Finalement, l’environnement est une partie intégrante de la santé sanitaire


Éviter les prochaines épidémies : voici une source de motivation de plus qui devrait inciter nos gouvernements à agir davantage pour protéger l’environnement. Les dommages créés par ces épidémies nous sont très dispendieux, autant d’un point de vue économique qu’en matière de santé humaine. Cependant, lorsqu’on examine les récentes prises de décisions, on constate qu’on est loin de cet objectif, pourtant crucial, et ce malgré les évidences scientifiques.


À l’échelle provinciale, les actions de notre gouvernement en matière d’environnement vont même à contre-sens : PL66 (Loi concernant l’accélération de certains projets d’infrastructure) au dépit de certaines législations environnementales, échecs imminents de conservation (caribou forestier, chevalier cuivré, rainette faux-grillon, béluga, etc.), gaz naturel liquéfié, manque flagrant et honteux d’encadrement de l’industrie forestière, mine de graphite à ciel ouvert…


Soulignons tout de même l’intention « ambitieuse » de la Coalition Avenir Québec d’interdire les voitures à essence en 2035.


Il devient plus que nécessaire de bâtir une écologie de la santé pour inclure l’environnement dans la gestion de la santé publique, de bonifier le budget en environnement à la grandeur des enjeux auxquels nous faisons face, mais surtout de faire preuve d’un peu plus de leadership politique et de proactivité en la matière.


Bref, le retour à la « normale » qu’on nous promet après la vaccination n’est peut-être pas si positif et si porteur d’espoir que ce qu’on nous porte à croire…

Sources consultées :

Alexandre, SHIELDS, « La destruction de la nature, une source de pandémies », Le Devoir, 28 mars 2020, [En ligne], https://www.ledevoir.com/societe/environnement/575925/la-destruction-de-la-nature-une-source-de-pandemies.

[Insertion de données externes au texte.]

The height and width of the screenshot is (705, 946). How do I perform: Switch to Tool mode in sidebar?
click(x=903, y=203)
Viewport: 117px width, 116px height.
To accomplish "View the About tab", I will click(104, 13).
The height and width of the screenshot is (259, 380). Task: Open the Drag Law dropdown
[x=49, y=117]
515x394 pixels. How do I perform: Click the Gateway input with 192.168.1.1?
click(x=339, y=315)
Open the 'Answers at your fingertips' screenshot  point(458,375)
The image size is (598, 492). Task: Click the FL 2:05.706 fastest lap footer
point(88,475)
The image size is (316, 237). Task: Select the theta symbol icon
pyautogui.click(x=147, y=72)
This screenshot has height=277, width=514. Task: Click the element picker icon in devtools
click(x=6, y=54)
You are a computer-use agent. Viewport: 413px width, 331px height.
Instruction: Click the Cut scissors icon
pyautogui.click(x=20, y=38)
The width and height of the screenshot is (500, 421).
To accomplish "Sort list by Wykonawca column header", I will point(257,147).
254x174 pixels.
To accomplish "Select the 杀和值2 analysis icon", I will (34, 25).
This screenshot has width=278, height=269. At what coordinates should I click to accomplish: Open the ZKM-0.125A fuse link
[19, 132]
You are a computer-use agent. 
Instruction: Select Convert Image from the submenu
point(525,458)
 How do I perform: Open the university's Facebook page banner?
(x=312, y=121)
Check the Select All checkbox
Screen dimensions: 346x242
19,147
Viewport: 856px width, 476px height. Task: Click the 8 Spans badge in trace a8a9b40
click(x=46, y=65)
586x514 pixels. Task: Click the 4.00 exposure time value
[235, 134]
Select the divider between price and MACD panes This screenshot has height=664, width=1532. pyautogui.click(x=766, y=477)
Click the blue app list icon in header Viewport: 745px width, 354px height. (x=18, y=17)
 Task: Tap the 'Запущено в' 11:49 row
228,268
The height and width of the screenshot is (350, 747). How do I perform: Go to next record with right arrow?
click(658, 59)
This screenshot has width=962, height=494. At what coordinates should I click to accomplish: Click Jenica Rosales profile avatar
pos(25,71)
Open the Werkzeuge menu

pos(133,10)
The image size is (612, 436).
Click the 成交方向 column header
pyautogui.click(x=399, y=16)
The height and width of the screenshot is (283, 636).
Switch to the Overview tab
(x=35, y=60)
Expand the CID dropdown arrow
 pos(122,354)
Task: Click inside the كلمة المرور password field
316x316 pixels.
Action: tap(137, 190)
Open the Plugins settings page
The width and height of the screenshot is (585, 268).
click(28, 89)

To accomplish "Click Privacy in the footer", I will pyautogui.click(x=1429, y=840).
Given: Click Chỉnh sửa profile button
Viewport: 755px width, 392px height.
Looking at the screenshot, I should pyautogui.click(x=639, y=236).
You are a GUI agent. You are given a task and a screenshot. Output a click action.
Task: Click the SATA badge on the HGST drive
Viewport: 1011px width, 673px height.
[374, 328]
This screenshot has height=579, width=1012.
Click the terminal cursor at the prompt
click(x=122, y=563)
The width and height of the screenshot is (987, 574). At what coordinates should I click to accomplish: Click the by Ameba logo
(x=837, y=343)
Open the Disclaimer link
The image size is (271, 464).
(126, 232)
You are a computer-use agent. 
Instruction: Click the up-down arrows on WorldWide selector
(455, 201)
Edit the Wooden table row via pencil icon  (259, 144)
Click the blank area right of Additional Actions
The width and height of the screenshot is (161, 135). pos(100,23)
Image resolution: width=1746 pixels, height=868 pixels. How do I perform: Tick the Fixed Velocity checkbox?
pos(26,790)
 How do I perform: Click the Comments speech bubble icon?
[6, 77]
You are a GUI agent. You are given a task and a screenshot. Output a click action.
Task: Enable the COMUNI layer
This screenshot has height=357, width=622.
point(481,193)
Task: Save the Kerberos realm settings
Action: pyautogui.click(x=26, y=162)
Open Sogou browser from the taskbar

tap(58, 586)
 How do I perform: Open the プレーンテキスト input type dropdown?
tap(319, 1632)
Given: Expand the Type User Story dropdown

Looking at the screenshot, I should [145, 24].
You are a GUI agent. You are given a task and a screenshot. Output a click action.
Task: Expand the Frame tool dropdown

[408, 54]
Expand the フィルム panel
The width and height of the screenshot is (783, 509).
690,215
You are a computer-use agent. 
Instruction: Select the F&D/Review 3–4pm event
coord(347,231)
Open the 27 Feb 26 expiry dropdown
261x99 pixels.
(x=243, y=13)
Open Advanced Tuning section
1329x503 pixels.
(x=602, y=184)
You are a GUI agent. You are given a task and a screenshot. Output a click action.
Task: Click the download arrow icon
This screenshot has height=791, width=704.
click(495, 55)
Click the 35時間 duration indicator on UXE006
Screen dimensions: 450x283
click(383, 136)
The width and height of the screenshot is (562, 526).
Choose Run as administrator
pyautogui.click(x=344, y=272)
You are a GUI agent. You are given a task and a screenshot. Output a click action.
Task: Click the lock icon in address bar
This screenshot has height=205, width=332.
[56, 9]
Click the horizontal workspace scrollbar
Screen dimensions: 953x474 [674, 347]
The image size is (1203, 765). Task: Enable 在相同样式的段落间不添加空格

Cooper, D. and Nagel, J., Lessons from the pandemic: climate change and COVID-19. International Journal of Sociology and Social Policy, 2021.


Di Marco, M., Baker, M., Daszak, P., De Barro, P., Eskew, E., Godde, C., Harwood, T., Herrero, M., Hoskins, A., Johnson, E., Karesh, W., Machalaba, C., Garcia, J., Paini, D., Pirzl, R., Smith, M., Zambrana-Torrelio, C. and Ferrier, S., Opinion: Sustainable development must account for pandemic risk, Proceedings of the National Academy of Sciences, 2020, 117(8), pp.3888-3892.


Katarina, ZIMMER, « Deforestation is leading to more infectious diseases in humans », National Geographic, 22 novembre 2019, [En ligne].


Phillips, C., Caldas, A., Cleetus, R., Dahl, K., Declet-Barreto, J., Licker, R., Merner, L., Ortiz-Partida, J., Phelan, A., Spanger-Siegfried, E., Talati, S., Trisos, C. and Carlson, C., Compound climate risks in the COVID-19 pandemic, Nature Climate Change, 2020, 10(7), pp.586-588.